Mass ratios: Large mass ratios (e.g. 1000:1) destabilize iterative solvers. Most engines clamp ratios or use specialized handling. Kinematic bodies (moved programmatically with infinite effective mass) are used for floors, walls, and moving platforms without participating in the solver.

Real-World Examples

  • Half-Life 2 (Havok): The gravity gun worked because rigid body physics made every crate and barrel feel genuinely weighty and interactive.
  • Kerbal Space Program: Articulated rigid body chains model rockets, with each stage connected by joints. Getting the physics right is central to what makes the game compelling.
  • Tears of the Kingdom: Nintendo's Havok integration lets players build contraptions from rigid bodies joined with the Ultrahand ability.
  • BeamNG.drive: Soft-body vehicles built from a lattice of rigid nodes connected by springs, taken as far as rigid body simulation can go.

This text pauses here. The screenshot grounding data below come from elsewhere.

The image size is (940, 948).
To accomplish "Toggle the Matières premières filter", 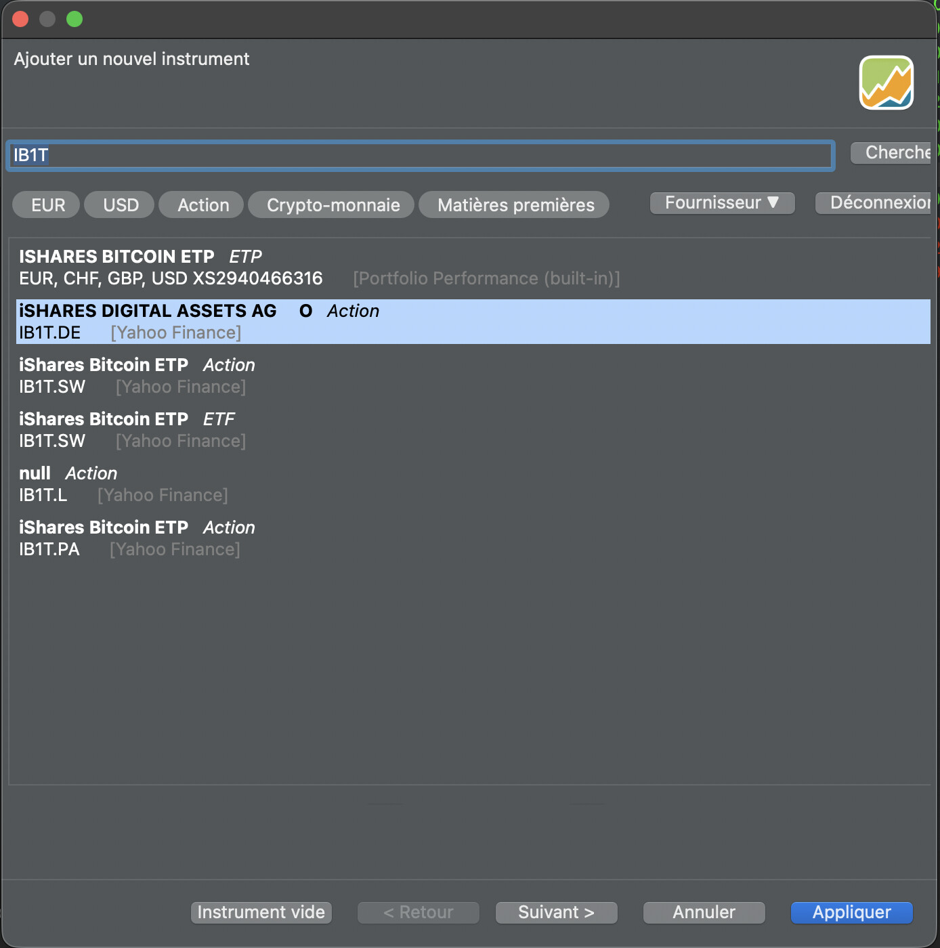I will coord(515,205).
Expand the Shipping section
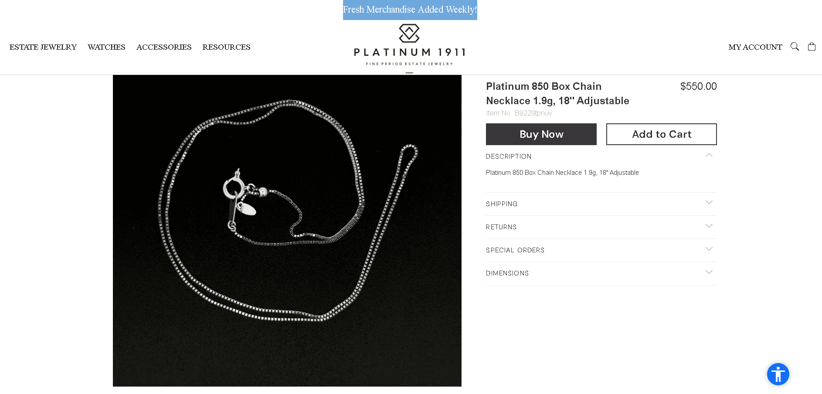The width and height of the screenshot is (822, 394). (601, 204)
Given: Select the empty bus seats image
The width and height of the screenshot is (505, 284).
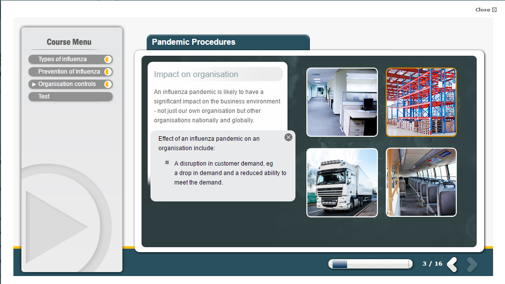Looking at the screenshot, I should [421, 183].
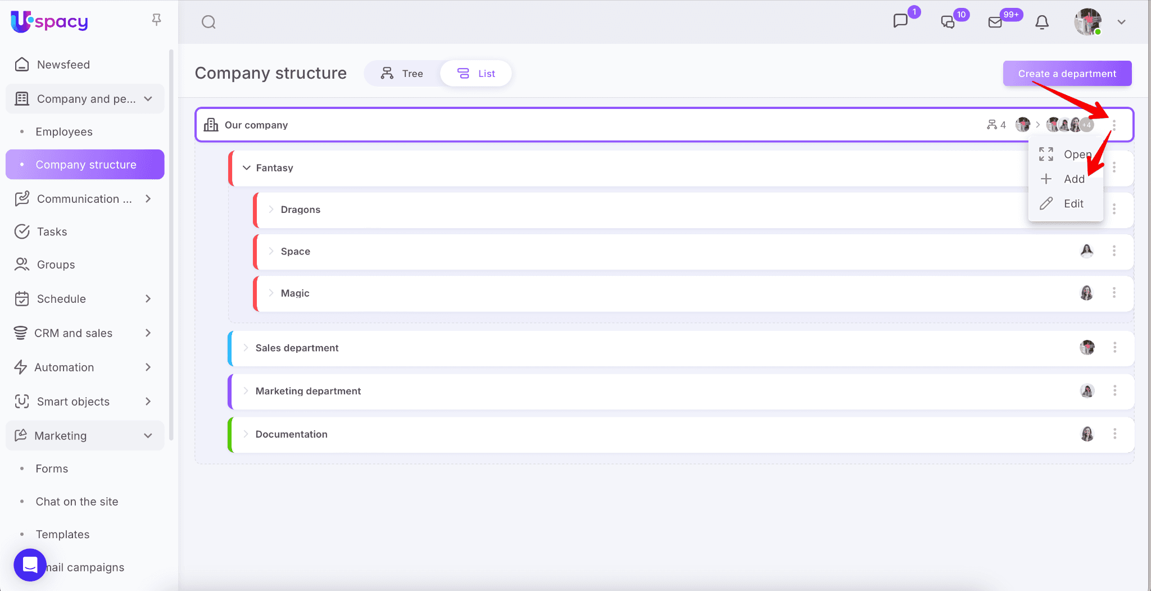Collapse the Fantasy department
The image size is (1151, 591).
coord(246,168)
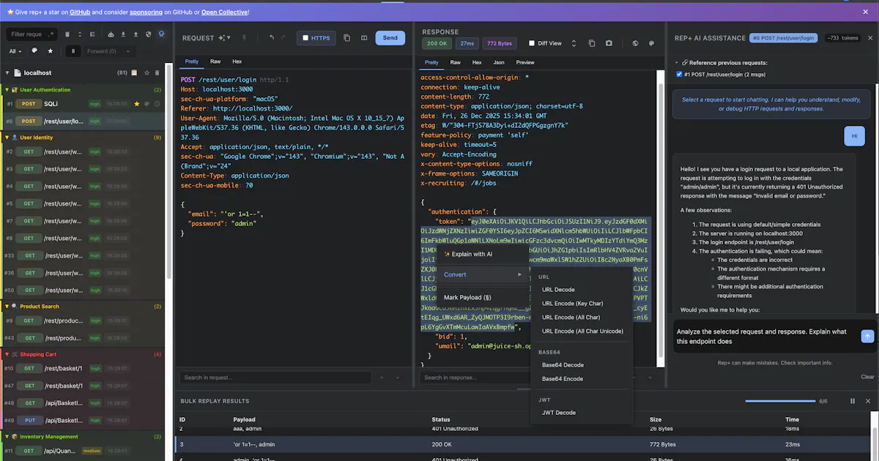The width and height of the screenshot is (879, 461).
Task: Click the screenshot camera icon in Response toolbar
Action: click(x=609, y=43)
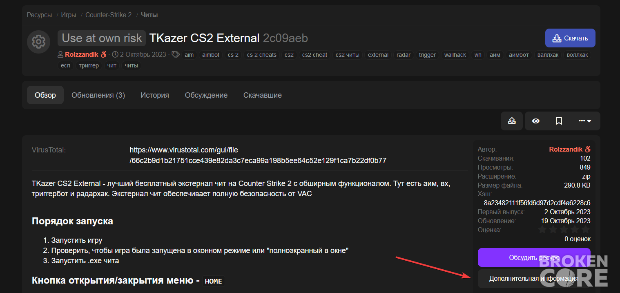Click the user icon before Rolzzandik

tap(60, 54)
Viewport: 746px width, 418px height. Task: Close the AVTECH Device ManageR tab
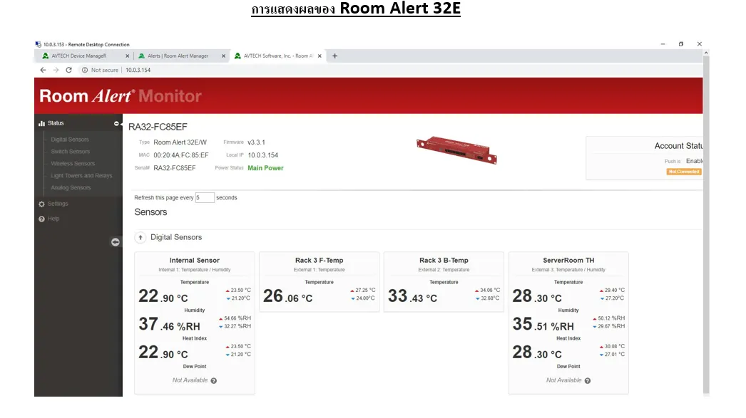(x=128, y=56)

The Core Algorithm in Code

Here is the complete sphere-sphere impulse resolution function, the same algorithm powering the demo above:

const RESTITUTION = 0.85;

function resolveSphereSphere(a, b) {
  const dx = b.pos.x - a.pos.x;
  const dy = b.pos.y - a.pos.y;
  const dz = b.pos.z - a.pos.z;
  const distSq = dx*dx + dy*dy + dz*dz;
  const minDist = a.radius + b.radius;

  if (distSq >= minDist * minDist || distSq < 1e-6) return;

  const dist = Math.sqrt(distSq);
  const nx = dx/dist, ny = dy/dist, nz = dz/dist;

  // Relative velocity along normal
  const rvn = (a.vel.x - b.vel.x)*nx
            + (a.vel.y - b.vel.y)*ny
            + (a.vel.z - b.vel.z)*nz;

  if (rvn > 0) return; // Already separating

  // Impulse scalar
  const j = -(1 + RESTITUTION) * rvn / (a.invMass + b.invMass);

  // Apply impulse
  a.vel.x += j * a.invMass * nx;
  a.vel.y += j * a.invMass * ny;
  a.vel.z += j * a.invMass * nz;
  b.vel.x -= j * b.invMass * nx;
  b.vel.y -= j * b.invMass * ny;
  b.vel.z -= j * b.invMass * nz;

  // Positional correction
  const overlap = minDist - dist;
  const corr = overlap / (a.invMass + b.invMass) * 0.45;
  a.pos.x -= corr * a.invMass * nx;
  a.pos.y -= corr * a.invMass * ny;
  a.pos.z -= corr * a.invMass * nz;
  b.pos.x += corr * b.invMass * nx;
  b.pos.y += corr * b.invMass * ny;
  b.pos.z += corr * b.invMass * nz;
}

For production use, consider Rapier (Rust/WASM, excellent for web games), Bullet (C++, used in Godot and many AAA titles), or Jolt Physics (C++, used in Horizon Forbidden West). These handle solver stability, joint constraints, and edge cases that a hand-rolled engine would need to address.

Conclusion

Rigid body physics gives game worlds their physical weight. The core algorithm (semi-implicit Euler integration, impulse-based collision response, positional correction) is compact and covers a wide range of scenarios well. Once you understand how $j = \frac{-(1+e)\cdot v_{rel}}{\sum m_i^{-1}}$ maps to bouncing spheres and tumbling crates, the physics engine behind any game becomes readable. The demo above simulates up to twenty spheres with full impulse collision resolution in real time; try toggling gravity and launching balls to see how energy distributes through the system.